Le recours constant aux formes classiques de la métrique espagnole -les vers hendécasyllabes et heptasyllabes- fait de la lecture de la plupart des recueils de José Iniesta un moment de grande musicalité. L’utilisation des vers blancs permet d’apporter tout de même une touche actuelle dans ce que communément s’appelle en espagnol une silva, forme strophique libre dont la souplesse en fait la plus moderne des compositions traditionnelles. Il en est ainsi notamment dans les recueils « El eje de la luz »1 et « Cantar la vida »2, que nous commenterons dans cette étude. Pour sa part, « La plenitud descalza« 3 est un livre d’haïkus, que nous citerons également.
La force de la parole est revendiquée d’emblée dans Cantar la vida :
Es siempre posesión decir la vida, C’est toujours possession de dire la vie,
asirme a cuanto veo con palabras. saisir tout ce que je vois avec des mots.
Et dans ce premier poème qui ouvre le recueil, sorte de poétique personnelle, Iniesta de continuer en disant :
Cantar es la manera Chanter est le moyen
de encender una luz d’allumer une lumière
en la cueva profunda de la carne, dans la grotte profonde de la chair,
la sola soledad, mi compañía. la solitude seule, ma compagnie.
Une façon de nous expliquer son choix, éloigné de toute avant-garde et qui cherche de garder une ligne claire.
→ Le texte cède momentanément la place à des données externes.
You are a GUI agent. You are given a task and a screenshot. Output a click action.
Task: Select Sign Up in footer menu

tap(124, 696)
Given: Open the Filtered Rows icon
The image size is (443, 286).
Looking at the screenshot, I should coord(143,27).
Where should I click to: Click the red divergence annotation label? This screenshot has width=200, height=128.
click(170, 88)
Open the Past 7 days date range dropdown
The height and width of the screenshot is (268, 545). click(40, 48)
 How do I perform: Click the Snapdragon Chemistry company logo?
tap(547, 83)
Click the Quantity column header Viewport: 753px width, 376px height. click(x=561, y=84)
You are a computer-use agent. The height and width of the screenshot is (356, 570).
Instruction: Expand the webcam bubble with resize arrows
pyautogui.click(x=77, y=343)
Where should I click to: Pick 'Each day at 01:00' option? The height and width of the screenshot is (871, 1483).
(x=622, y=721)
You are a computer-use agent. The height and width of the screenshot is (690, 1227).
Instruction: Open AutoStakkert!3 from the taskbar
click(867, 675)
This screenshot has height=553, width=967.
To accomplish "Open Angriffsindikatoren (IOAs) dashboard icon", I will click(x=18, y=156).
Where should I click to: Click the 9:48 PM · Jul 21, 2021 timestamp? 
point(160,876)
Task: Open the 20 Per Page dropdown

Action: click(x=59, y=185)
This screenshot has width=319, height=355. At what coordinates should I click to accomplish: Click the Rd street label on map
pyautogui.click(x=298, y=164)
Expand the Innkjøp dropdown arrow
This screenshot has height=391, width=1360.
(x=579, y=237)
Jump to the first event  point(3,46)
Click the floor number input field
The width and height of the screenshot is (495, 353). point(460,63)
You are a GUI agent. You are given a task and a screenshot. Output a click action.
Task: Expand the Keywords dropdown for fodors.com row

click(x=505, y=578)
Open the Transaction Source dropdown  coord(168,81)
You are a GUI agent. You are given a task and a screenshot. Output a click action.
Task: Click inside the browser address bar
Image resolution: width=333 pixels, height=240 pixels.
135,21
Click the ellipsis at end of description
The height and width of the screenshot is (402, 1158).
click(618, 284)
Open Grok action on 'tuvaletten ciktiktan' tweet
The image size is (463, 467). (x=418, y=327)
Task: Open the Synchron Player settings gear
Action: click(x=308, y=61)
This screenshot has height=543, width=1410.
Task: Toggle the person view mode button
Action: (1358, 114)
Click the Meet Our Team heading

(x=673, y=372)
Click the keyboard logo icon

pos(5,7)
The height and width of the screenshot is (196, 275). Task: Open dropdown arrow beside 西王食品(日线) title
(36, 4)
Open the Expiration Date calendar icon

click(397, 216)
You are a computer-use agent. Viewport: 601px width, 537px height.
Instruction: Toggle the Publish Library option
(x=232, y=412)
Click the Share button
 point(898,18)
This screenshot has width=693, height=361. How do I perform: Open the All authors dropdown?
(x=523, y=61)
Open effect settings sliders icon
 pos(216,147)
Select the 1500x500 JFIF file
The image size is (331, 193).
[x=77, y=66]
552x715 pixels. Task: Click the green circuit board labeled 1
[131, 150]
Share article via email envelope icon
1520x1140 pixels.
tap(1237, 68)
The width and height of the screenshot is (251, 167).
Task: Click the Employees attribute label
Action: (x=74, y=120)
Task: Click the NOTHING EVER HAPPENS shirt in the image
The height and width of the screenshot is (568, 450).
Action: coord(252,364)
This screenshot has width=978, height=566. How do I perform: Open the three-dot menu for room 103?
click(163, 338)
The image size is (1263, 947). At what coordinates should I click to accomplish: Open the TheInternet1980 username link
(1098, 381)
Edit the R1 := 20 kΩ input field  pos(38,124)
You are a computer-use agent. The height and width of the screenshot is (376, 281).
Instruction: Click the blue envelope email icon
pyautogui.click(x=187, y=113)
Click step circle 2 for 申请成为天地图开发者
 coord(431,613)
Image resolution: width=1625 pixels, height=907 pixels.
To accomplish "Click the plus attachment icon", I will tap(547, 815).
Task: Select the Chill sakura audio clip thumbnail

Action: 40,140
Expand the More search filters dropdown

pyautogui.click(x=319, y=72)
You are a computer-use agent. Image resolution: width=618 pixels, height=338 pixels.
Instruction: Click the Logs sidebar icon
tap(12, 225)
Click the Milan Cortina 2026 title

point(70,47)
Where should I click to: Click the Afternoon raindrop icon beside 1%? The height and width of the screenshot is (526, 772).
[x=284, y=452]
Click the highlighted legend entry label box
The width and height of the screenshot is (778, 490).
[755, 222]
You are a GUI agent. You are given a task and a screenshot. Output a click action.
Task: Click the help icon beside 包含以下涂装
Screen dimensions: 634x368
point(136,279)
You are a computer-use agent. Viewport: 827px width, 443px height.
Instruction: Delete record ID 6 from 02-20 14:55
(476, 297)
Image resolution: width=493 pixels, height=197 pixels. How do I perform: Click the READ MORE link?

En effet, il s’agit d’une poésie transparente dont la tendance classique le rapproche de quelques poètes contemporains comme Luis García Montero, Juan Lamillar ou Felipe Benítez Reyes. Ce biais classique, signalé par Luis Antonio de Villena dans « Fin de siglo, (El sesgo clásico en la última poesía española) »4 est pleinement repris par Iniesta, pour qui la musique de la parole est indispensable pour son salut. En ce sens, musique et lumière seront intimement liés pour transpercer doutes et questions existentielles telles que la présence de l’absurde dans notre vie.
Dans le texte d’introduction de « Cantar la vida », Iniesta affirme qu’il souhaite donner du sens et de la musique à certains souvenirs. Car sa production est liée à son expérience quotidienne et à ses souvenirs d’enfance. L’écriture est présentée comme un refuge dans ce recueil, composé aussi de textes en prose qui gardent une intention prosodique importante. De même, dans certains poèmes on trouvera une alternance de vers et de prose, comme pour se munir de moyens différents d’expression pour parvenir à faire transcender la parole.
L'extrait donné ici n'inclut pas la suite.